Special Symposia
Presidential Symposia – Saturday, April 1
Shinobu Kitayama, University of Michigan
New Frontiers of Culture and Emotion Research
European Americans regard emotion as a core of their independent self and thus express it relatively openly. In contrast, East Asians view emotion as a hindrance to their interdependent self and thus often suppress it. In this talk, I will review the growing evidence for this hypothesis and extend it to Latin America, where one can discern an emotionally expressive form of interdependence.
Amy Halberstadt, North Carolina State University
Emotion develops within culture
Professor Amy Halberstadt will apply a developmental lens to questions of how culture becomes infused in our emotion beliefs and emotion-related experiences and understanding, thus impacting emotion regulatory processes over time. Along the way, she will describe cultural aspects of the development and regulation of gratitude, respect, and sadness, as well as race-related threat (a cultural phenomenon widespread in the US).
Yulia Chentsova-Dutton, Georgetown University
Cultural models of regulating distress
The ways people regulate their emotions and the impact of regulatory strategies are shaped by culture. Given its importance to mental illness, it is critical to understand how emotion regulation is understood vis-a-vis cultural scripts of distress. This talk will examine the intersection of cultural and clinical psychology with affective science, with examples of emerging work on cultural models of managing distressing emotions.
Awards Symposia
Christopher Daryl Cameron, Pennsylvania State University
Empathic Choices: Understanding Motivated Empathy Regulation
Why does empathy appear to fail in cases of mass suffering, in intergroup conflicts, and many other challenging situations?

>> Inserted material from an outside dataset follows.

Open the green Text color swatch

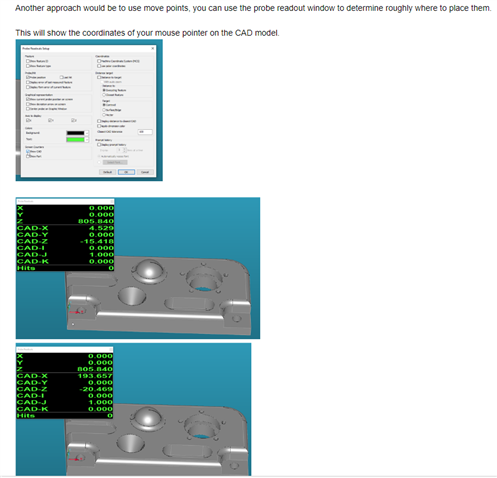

Is it because empathy is a biased emotional process, or because people are strategic in how and whether they engage with it in the first place? In this talk, I will address these questions through the lens of motivated empathy regulation: people may calculate whether empathy is on balance more beneficial or costly (e.g., is it effortful? Is it socially rewarding?), and deploy emotion regulation strategies such as situation selection to shape their feelings accordingly. I’ll focus on recent work developing and applying the empathy selection task, as a free choice measure of motivated empathy regulation, and consider how it can help us to understand the inhibitors to empathetic engagement and possibilities for motivating prosociality.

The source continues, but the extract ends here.